**YOUR OBJECTIVE**
What is needed is an exact transcription of every record below.

(INFORMATION PROVIDED begins)

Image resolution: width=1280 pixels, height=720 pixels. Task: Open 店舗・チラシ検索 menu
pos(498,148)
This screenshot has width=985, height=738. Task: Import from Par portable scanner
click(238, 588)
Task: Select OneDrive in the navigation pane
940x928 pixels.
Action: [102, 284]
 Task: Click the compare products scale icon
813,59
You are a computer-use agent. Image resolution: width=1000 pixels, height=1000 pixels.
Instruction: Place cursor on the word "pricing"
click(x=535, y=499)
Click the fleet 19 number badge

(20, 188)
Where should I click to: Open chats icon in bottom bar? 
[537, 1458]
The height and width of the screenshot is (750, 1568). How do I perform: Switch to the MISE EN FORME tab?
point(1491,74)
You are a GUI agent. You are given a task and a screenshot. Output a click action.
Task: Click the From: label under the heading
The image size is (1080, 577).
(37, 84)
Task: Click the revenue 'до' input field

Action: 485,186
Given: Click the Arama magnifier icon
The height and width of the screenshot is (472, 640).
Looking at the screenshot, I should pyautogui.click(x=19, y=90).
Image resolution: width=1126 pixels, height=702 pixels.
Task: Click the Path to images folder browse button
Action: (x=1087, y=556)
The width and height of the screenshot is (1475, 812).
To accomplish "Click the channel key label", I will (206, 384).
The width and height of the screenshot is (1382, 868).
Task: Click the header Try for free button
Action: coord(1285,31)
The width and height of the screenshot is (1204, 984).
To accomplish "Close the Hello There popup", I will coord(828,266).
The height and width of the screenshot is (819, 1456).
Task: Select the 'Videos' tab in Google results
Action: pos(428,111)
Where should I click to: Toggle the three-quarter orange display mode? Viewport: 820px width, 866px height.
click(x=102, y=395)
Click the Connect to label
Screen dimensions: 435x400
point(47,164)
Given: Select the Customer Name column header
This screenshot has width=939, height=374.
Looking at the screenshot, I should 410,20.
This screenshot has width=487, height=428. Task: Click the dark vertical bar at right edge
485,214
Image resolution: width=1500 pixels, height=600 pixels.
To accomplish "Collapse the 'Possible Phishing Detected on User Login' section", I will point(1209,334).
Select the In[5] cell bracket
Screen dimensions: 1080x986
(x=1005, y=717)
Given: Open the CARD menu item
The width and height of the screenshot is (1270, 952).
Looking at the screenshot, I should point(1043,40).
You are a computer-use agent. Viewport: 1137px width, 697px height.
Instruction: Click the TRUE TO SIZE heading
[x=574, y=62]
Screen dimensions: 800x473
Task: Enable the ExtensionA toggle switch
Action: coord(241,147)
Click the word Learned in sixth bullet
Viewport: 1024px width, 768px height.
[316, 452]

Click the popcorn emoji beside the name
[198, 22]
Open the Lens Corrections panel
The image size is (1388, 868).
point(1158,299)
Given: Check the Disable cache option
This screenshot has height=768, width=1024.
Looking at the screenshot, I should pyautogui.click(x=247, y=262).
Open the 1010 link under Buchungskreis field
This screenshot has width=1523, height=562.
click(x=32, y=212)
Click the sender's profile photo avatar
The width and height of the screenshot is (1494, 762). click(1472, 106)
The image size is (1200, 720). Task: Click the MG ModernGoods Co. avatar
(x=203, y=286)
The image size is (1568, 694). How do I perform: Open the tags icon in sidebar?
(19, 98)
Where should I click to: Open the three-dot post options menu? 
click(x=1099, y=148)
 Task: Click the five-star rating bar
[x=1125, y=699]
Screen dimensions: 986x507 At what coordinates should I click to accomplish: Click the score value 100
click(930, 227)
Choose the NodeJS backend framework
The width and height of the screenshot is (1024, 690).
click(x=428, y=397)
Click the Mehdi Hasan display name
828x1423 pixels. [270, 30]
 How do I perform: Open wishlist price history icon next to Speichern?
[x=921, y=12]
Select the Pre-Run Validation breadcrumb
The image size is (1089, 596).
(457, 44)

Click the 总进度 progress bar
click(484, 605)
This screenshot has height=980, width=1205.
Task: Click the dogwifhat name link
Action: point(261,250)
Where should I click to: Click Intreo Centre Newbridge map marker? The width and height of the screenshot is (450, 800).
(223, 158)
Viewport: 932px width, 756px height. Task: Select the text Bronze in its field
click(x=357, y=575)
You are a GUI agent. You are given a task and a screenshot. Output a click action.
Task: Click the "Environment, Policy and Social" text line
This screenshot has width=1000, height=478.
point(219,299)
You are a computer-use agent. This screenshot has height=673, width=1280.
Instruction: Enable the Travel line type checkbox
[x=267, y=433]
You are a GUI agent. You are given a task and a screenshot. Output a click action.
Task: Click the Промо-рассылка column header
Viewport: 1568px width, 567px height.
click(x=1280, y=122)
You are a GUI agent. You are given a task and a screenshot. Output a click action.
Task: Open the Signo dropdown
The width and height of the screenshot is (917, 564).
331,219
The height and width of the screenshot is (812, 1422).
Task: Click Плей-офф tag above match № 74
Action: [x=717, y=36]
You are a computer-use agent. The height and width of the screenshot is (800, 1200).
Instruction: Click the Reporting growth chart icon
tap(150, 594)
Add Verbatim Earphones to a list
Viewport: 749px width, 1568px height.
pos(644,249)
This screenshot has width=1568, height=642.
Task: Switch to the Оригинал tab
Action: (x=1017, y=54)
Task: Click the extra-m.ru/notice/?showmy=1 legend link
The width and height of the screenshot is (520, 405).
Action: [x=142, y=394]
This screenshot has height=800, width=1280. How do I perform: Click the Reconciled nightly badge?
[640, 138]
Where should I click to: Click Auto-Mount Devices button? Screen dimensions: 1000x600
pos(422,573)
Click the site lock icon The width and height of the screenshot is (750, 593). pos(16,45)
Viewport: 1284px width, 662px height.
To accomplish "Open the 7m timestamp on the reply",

(INFORMATION PROVIDED ends)

**SOLUTION BELOW**
Image resolution: width=1280 pixels, height=720 pixels. Task: Open 店舗・チラシ検索 menu
pos(498,148)
This screenshot has width=985, height=738. Task: Import from Par portable scanner
click(238, 588)
Task: Select OneDrive in the navigation pane
940x928 pixels.
Action: [102, 284]
 Task: Click the compare products scale icon
813,59
You are a computer-use agent. Image resolution: width=1000 pixels, height=1000 pixels.
Instruction: Place cursor on the word "pricing"
click(x=535, y=499)
Click the fleet 19 number badge

(20, 188)
Where should I click to: Open chats icon in bottom bar? 
[537, 1458]
The height and width of the screenshot is (750, 1568). How do I perform: Switch to the MISE EN FORME tab?
point(1491,74)
You are a GUI agent. You are given a task and a screenshot. Output a click action.
Task: Click the From: label under the heading
The image size is (1080, 577).
(37, 84)
Task: Click the revenue 'до' input field

Action: 485,186
Given: Click the Arama magnifier icon
The height and width of the screenshot is (472, 640).
Looking at the screenshot, I should pyautogui.click(x=19, y=90).
Image resolution: width=1126 pixels, height=702 pixels.
Task: Click the Path to images folder browse button
Action: (x=1087, y=556)
The width and height of the screenshot is (1475, 812).
To accomplish "Click the channel key label", I will (206, 384).
The width and height of the screenshot is (1382, 868).
Task: Click the header Try for free button
Action: coord(1285,31)
The width and height of the screenshot is (1204, 984).
To accomplish "Close the Hello There popup", I will coord(828,266).
The height and width of the screenshot is (819, 1456).
Task: Select the 'Videos' tab in Google results
Action: pos(428,111)
Where should I click to: Toggle the three-quarter orange display mode? Viewport: 820px width, 866px height.
click(x=102, y=395)
Click the Connect to label
Screen dimensions: 435x400
point(47,164)
Given: Select the Customer Name column header
This screenshot has width=939, height=374.
Looking at the screenshot, I should 410,20.
This screenshot has width=487, height=428. Task: Click the dark vertical bar at right edge
485,214
Image resolution: width=1500 pixels, height=600 pixels.
To accomplish "Collapse the 'Possible Phishing Detected on User Login' section", I will point(1209,334).
Select the In[5] cell bracket
Screen dimensions: 1080x986
(x=1005, y=717)
Given: Open the CARD menu item
The width and height of the screenshot is (1270, 952).
Looking at the screenshot, I should point(1043,40).
You are a computer-use agent. Viewport: 1137px width, 697px height.
Instruction: Click the TRUE TO SIZE heading
[x=574, y=62]
Screen dimensions: 800x473
Task: Enable the ExtensionA toggle switch
Action: coord(241,147)
Click the word Learned in sixth bullet
Viewport: 1024px width, 768px height.
[316, 452]

Click the popcorn emoji beside the name
[198, 22]
Open the Lens Corrections panel
The image size is (1388, 868).
point(1158,299)
Given: Check the Disable cache option
This screenshot has height=768, width=1024.
Looking at the screenshot, I should pyautogui.click(x=247, y=262).
Open the 1010 link under Buchungskreis field
This screenshot has width=1523, height=562.
click(x=32, y=212)
Click the sender's profile photo avatar
The width and height of the screenshot is (1494, 762). click(1472, 106)
The image size is (1200, 720). Task: Click the MG ModernGoods Co. avatar
(x=203, y=286)
The image size is (1568, 694). How do I perform: Open the tags icon in sidebar?
(19, 98)
Where should I click to: Open the three-dot post options menu? 
click(x=1099, y=148)
 Task: Click the five-star rating bar
[x=1125, y=699]
Screen dimensions: 986x507 At what coordinates should I click to accomplish: Click the score value 100
click(930, 227)
Choose the NodeJS backend framework
The width and height of the screenshot is (1024, 690).
click(x=428, y=397)
Click the Mehdi Hasan display name
828x1423 pixels. [270, 30]
 How do I perform: Open wishlist price history icon next to Speichern?
[x=921, y=12]
Select the Pre-Run Validation breadcrumb
The image size is (1089, 596).
(457, 44)

Click the 总进度 progress bar
click(484, 605)
This screenshot has height=980, width=1205.
Task: Click the dogwifhat name link
Action: point(261,250)
Where should I click to: Click Intreo Centre Newbridge map marker? The width and height of the screenshot is (450, 800).
(223, 158)
Viewport: 932px width, 756px height. Task: Select the text Bronze in its field
click(x=357, y=575)
You are a GUI agent. You are given a task and a screenshot. Output a click action.
Task: Click the "Environment, Policy and Social" text line
This screenshot has width=1000, height=478.
point(219,299)
You are a computer-use agent. This screenshot has height=673, width=1280.
Instruction: Enable the Travel line type checkbox
[x=267, y=433]
You are a GUI agent. You are given a task and a screenshot. Output a click action.
Task: Click the Промо-рассылка column header
Viewport: 1568px width, 567px height.
click(x=1280, y=122)
You are a GUI agent. You are given a task and a screenshot. Output a click action.
Task: Open the Signo dropdown
The width and height of the screenshot is (917, 564).
331,219
The height and width of the screenshot is (812, 1422).
Task: Click Плей-офф tag above match № 74
Action: [x=717, y=36]
You are a computer-use agent. The height and width of the screenshot is (800, 1200).
Instruction: Click the Reporting growth chart icon
tap(150, 594)
Add Verbatim Earphones to a list
Viewport: 749px width, 1568px height.
pos(644,249)
This screenshot has width=1568, height=642.
Task: Switch to the Оригинал tab
Action: (x=1017, y=54)
Task: Click the extra-m.ru/notice/?showmy=1 legend link
The width and height of the screenshot is (520, 405).
Action: [x=142, y=394]
This screenshot has height=800, width=1280. How do I perform: Click the Reconciled nightly badge?
[640, 138]
Where should I click to: Click Auto-Mount Devices button? Screen dimensions: 1000x600
pos(422,573)
Click the site lock icon The width and height of the screenshot is (750, 593). pos(16,45)
Viewport: 1284px width, 662px height.
To accomplish "Open the 7m timestamp on the reply",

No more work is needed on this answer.